• [Exercise] Each line from the one that has "Política de privacidad (681, 1179)" through the end of the entries below must be written out exactly; leave out all other lines.
====== Task inputs
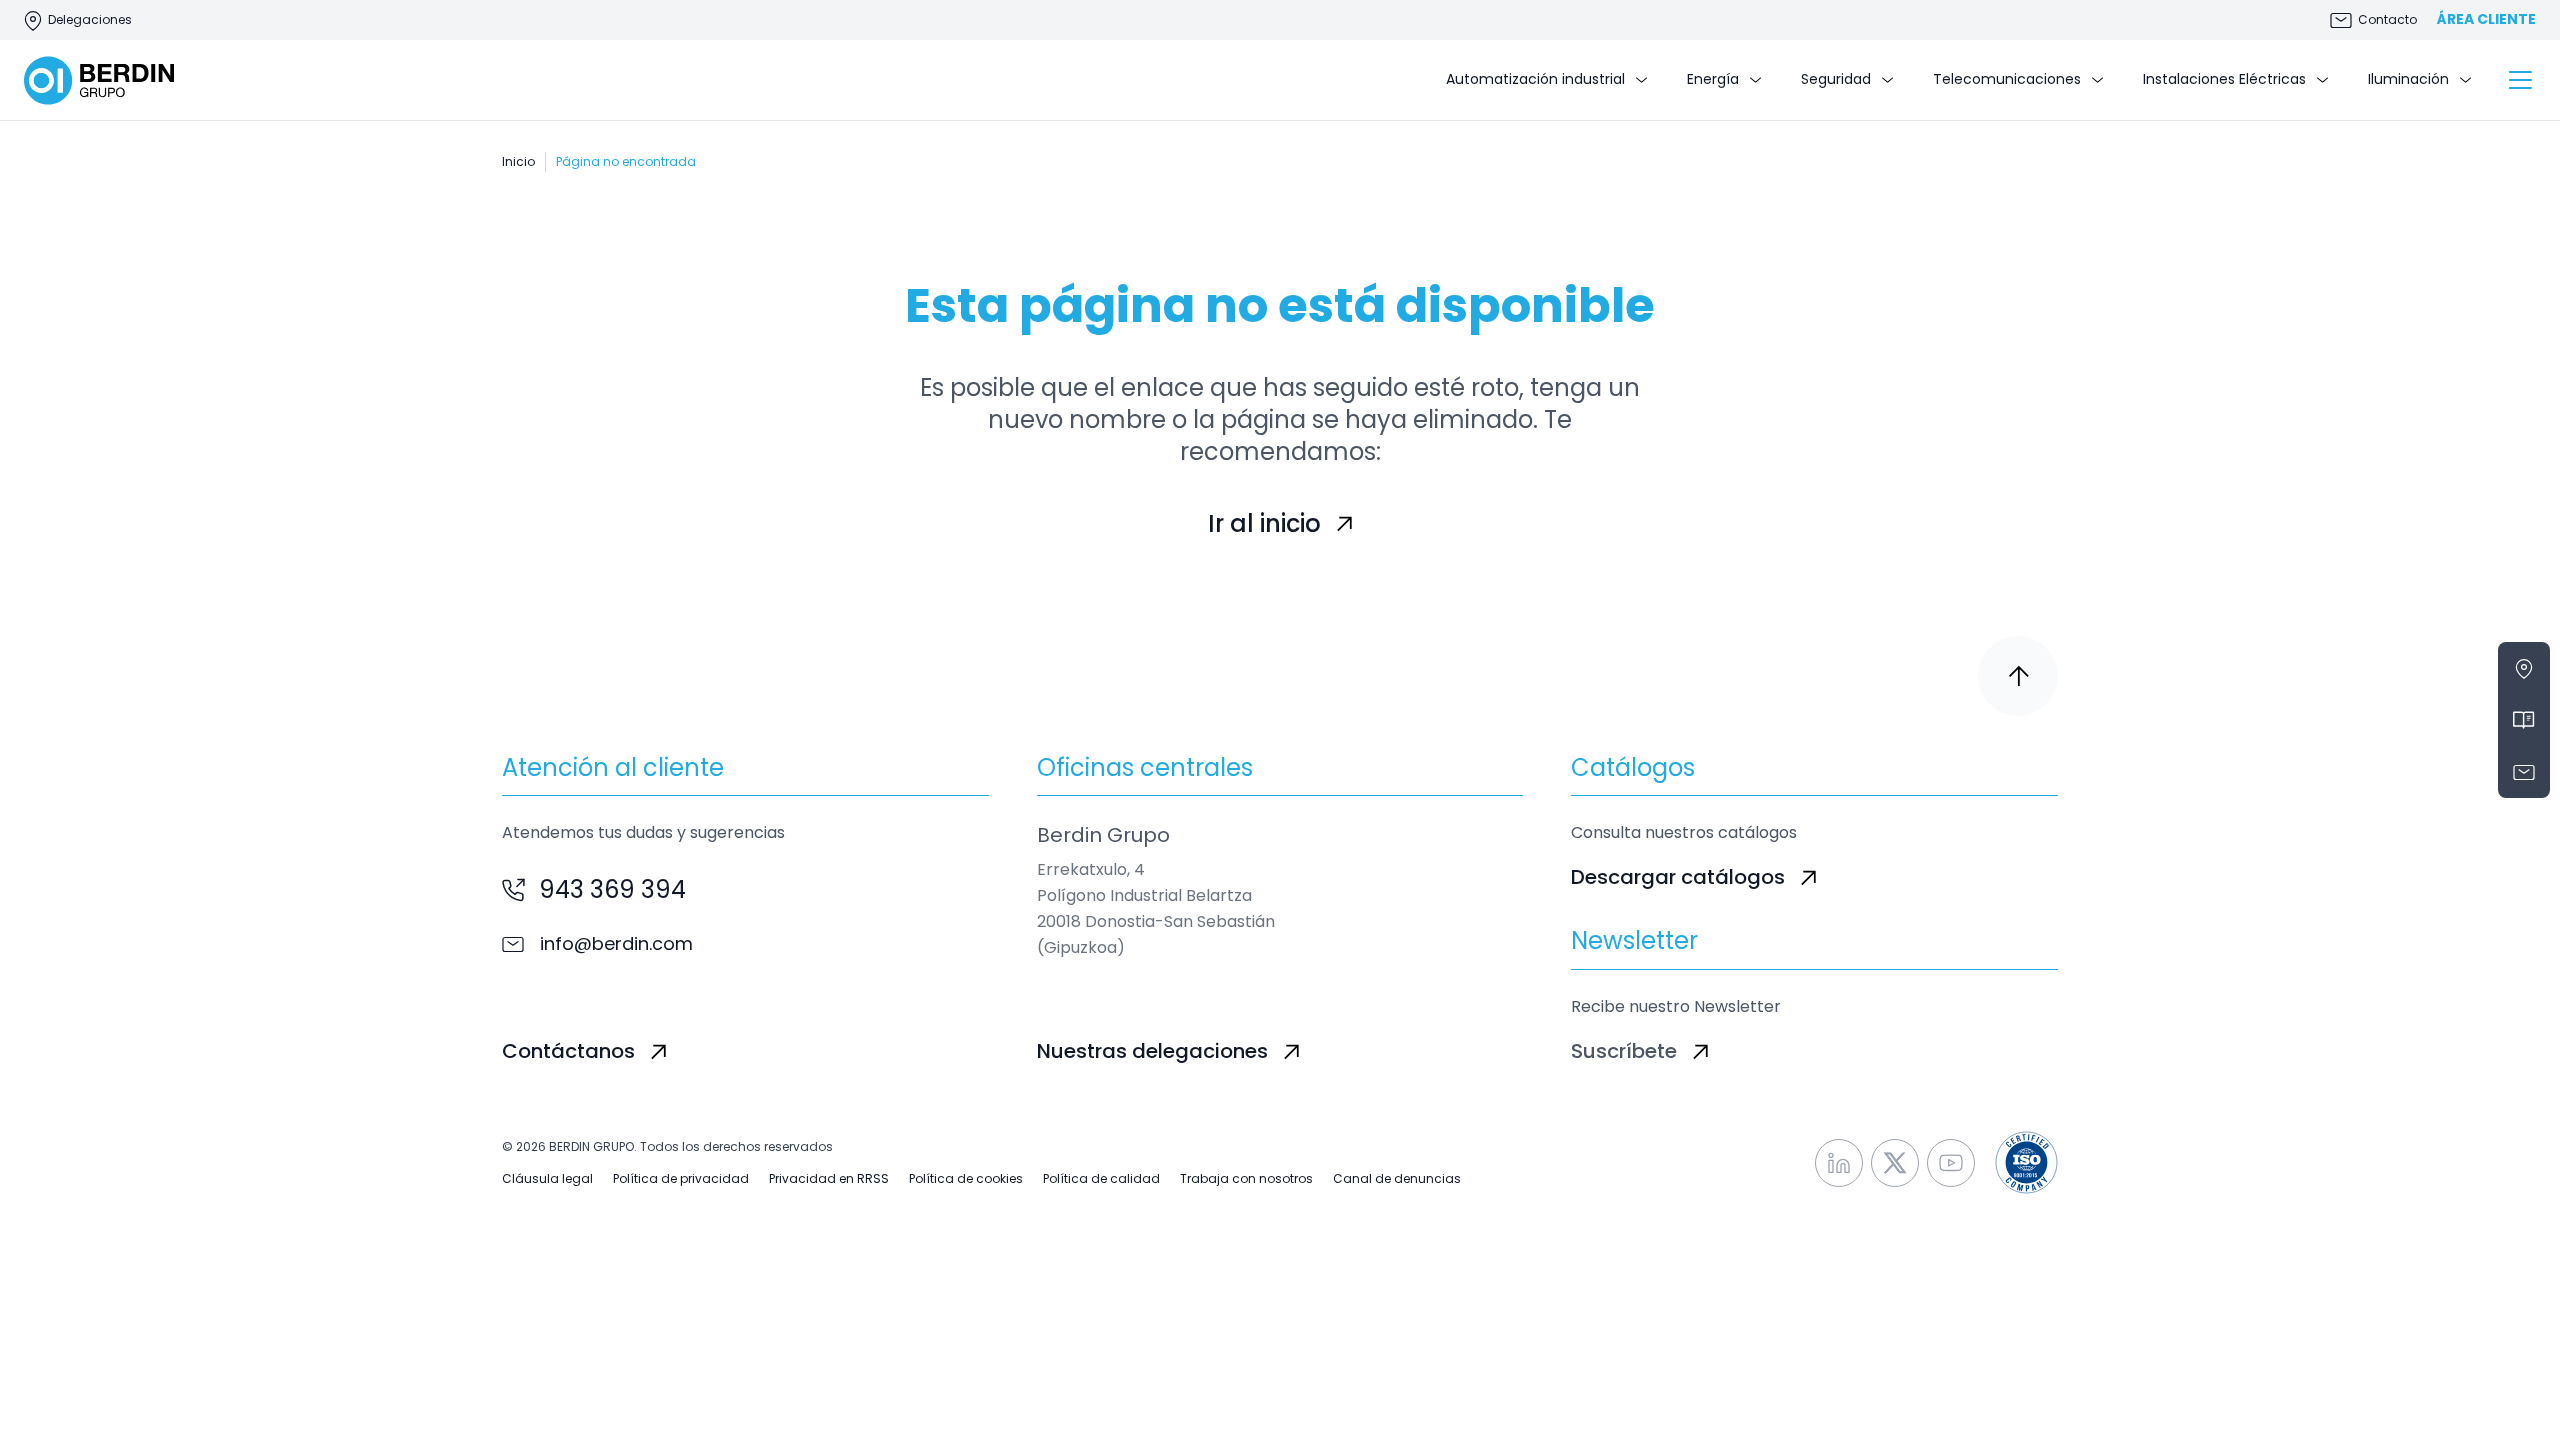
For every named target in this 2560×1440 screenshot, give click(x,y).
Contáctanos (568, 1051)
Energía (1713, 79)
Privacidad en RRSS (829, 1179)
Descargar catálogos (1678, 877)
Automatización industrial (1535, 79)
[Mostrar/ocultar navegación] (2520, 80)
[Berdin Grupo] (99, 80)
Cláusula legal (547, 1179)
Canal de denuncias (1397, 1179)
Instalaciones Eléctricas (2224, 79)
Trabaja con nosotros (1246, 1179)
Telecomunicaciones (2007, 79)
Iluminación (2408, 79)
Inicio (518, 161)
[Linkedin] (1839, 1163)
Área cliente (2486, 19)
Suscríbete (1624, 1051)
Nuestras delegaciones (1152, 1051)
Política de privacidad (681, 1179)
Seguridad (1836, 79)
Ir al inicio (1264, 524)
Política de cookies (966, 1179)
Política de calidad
============
• [Expected output]
Política de privacidad (681, 1179)
Seguridad (1836, 79)
Ir al inicio (1264, 524)
Política de cookies (966, 1179)
Política de calidad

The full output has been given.